Quand je vois un tableau de Jim E. Sevellec, j’ai envie de remonter mon col, je sens les camarades de bordée qui s’appuient contre moi car le vent est dans leurs voiles : c’est la Brest que je n’ai pas connue qui vit sous nos yeux !

 

Sevellec n’a pas été le seul à raconter Brest et à nous offrir une machine à remonter le courant du temps : autre témoin privilégié, autant par son talent que par son implantation géographique juste au-dessus de l’entrée de la Penfeld, Pierre Péron nous raconte l’histoire et la vie au travers d’une œuvre éclectique de peintre, dessinateur, créateur d’affiches, écrivain, cinéaste. Veillant sur la Tour Tanguy depuis son balcon, Pierre Péron a dessiné autant qu’il a respiré et à croire ses enfants son dernier dessin a précédé son dernier souffle. C’est ainsi qu’il a pu documenter Brest au jour le jour : la Brest d’avant la pluie, la Brest subissant « cette pluie de fer, de feu d’acier de sang », le « rien » qu’était la Brest qui restait après l’orage, la Brest qui s’est relevée pour redevenir « ruisselante ravie épanouie ». Avec Pierre Péron s’établit un trait d’union dans plusieurs phases de l’histoire brestoise à même de combler une bien légitime curiosité.

 

Le nom de Pierre Péron a été donné à un charmant square près de la Tour Tanguy qu’Anne Smith désigne comme l’un de ses lieux de prédilection à Brest aujourd’hui. Elle aussi connait particulièrement bien Brest pour y avoir longuement vécu et elle aussi nous raconte cette ville, mais sous un angle dont seuls les ouvriers des chantiers navals peuvent d’ordinaire profiter. Pour Anne Smith, un bateau est beau qu’il soit sur l’eau ou qu’il soit en cale sèche, dégoulinant de rouille, nu de sa peinture décapée, il est quoi qu’il en soit imposant.

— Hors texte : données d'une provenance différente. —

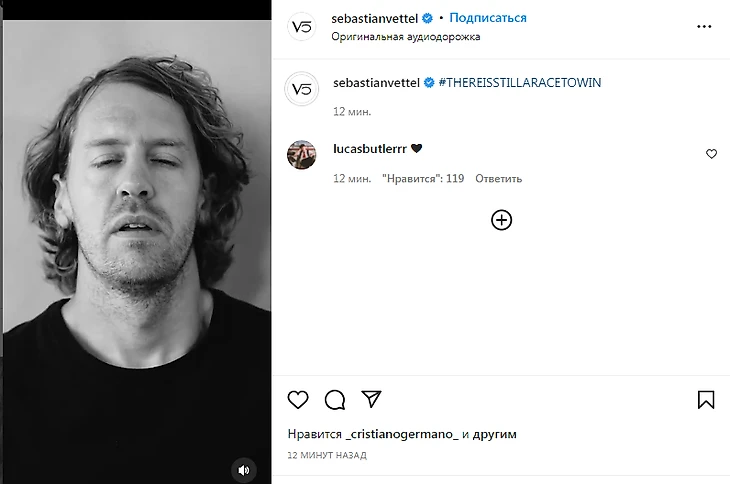View comment likes count "Нравится": 119

coord(423,179)
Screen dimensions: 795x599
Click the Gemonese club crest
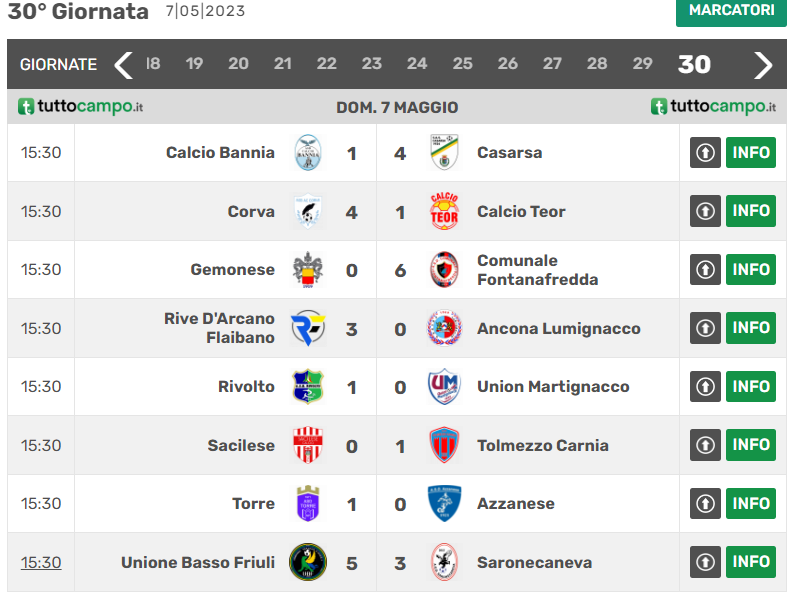(x=307, y=270)
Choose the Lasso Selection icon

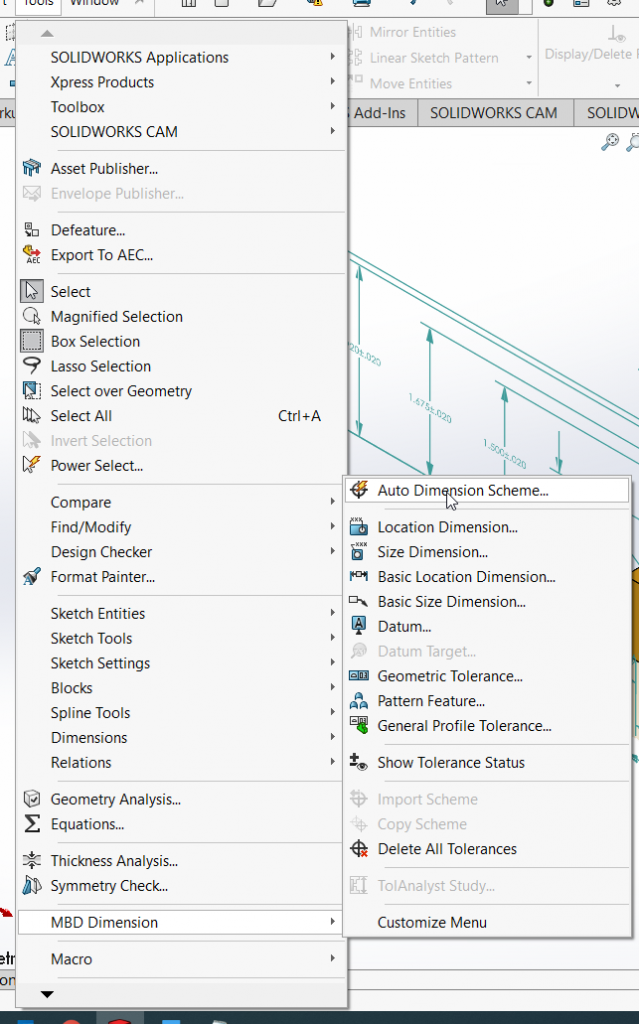pos(32,366)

Les peintures d’Anne Smith du fond des cales de radoub avec ces lignes surplombantes des coques m’évoquent ce temps désormais révolu du canot de l’empereur sous les frondaisons du Trocadéro, trônant sur son socle et dont on admirait essentiellement la carène. C’est beau aussi une carène, promesse de navigations futures quand on la caresse de la main en tournant autour.

Anne Smith nous parle d’une Brest qui bruisse, qui cogne, qui meule, qui sable et qui décape, une Brest qui vit même sous la pluie, « cette pluie sage et heureuse, sur des visages heureux, sur cette ville heureuse ; cette pluie sur la mer, sur l’arsenal, sur le bateau d’Ouessant ».

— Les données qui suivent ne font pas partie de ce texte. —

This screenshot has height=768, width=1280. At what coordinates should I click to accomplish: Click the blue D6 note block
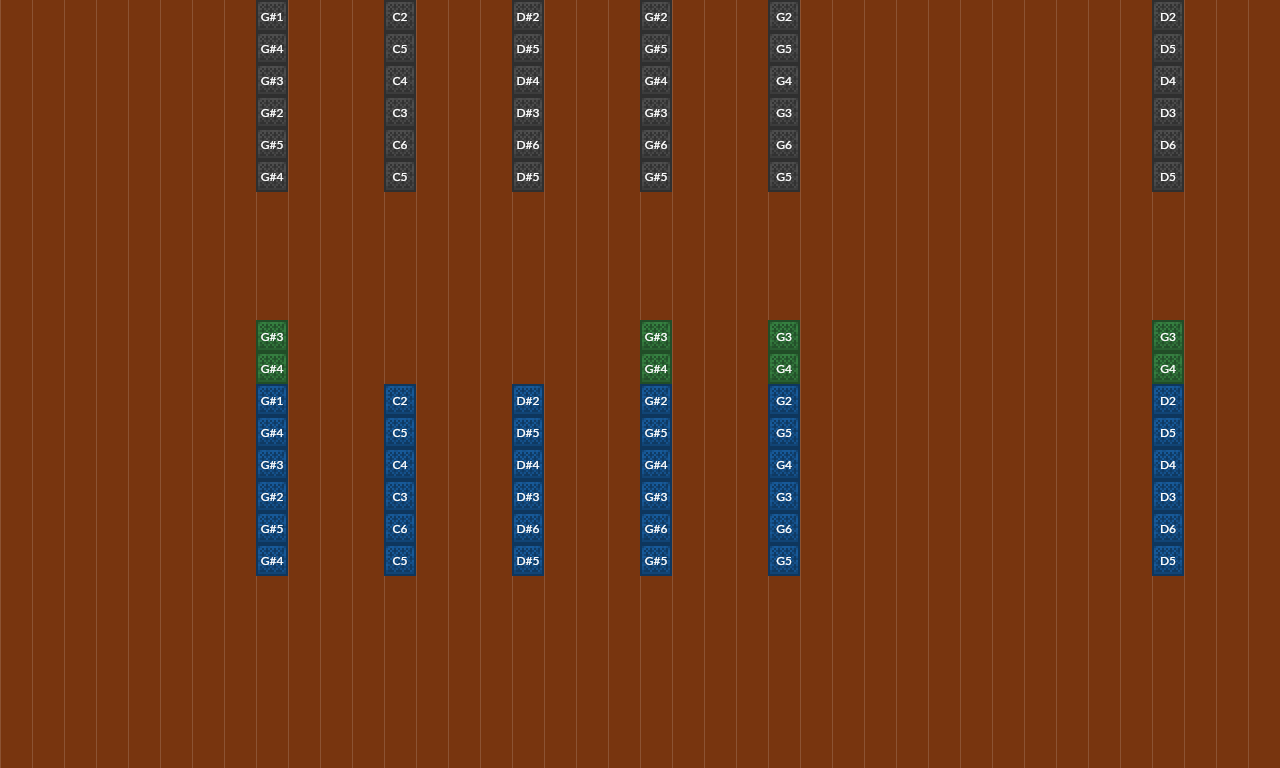point(1168,528)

Il est encore un autre peintre officiel qui lui aussi raconte Brest, Brest où il a jeté son ancre parce que pour continuer plus loin il lui aurait fallu un bateau qu’il n’avait pas encore, Brest du côté de sa rade et de tous ses occupants, Brest du côté du Goulet et de ceux qui s’en vont soit discrètement soit flamboyants et même Brest du côté du ciel et des marins qui se sentent pousser des ailes. J’ai connu Ewan autour d’une aquarelle qui s’est faite fille d’une de ses photos du Charles de Gaulle quittant son escale brestoise juste avant que la France ne se replie sur elle-même dans l’hiver du confinement printanier. Dans les photos d’Ewan, Brest est un décor et un environnement plus qu’un sujet mais pour un marin, la rade, le Goulet et ses approches sont des prolongements naturels de Brest pour en faire un tout indivisible.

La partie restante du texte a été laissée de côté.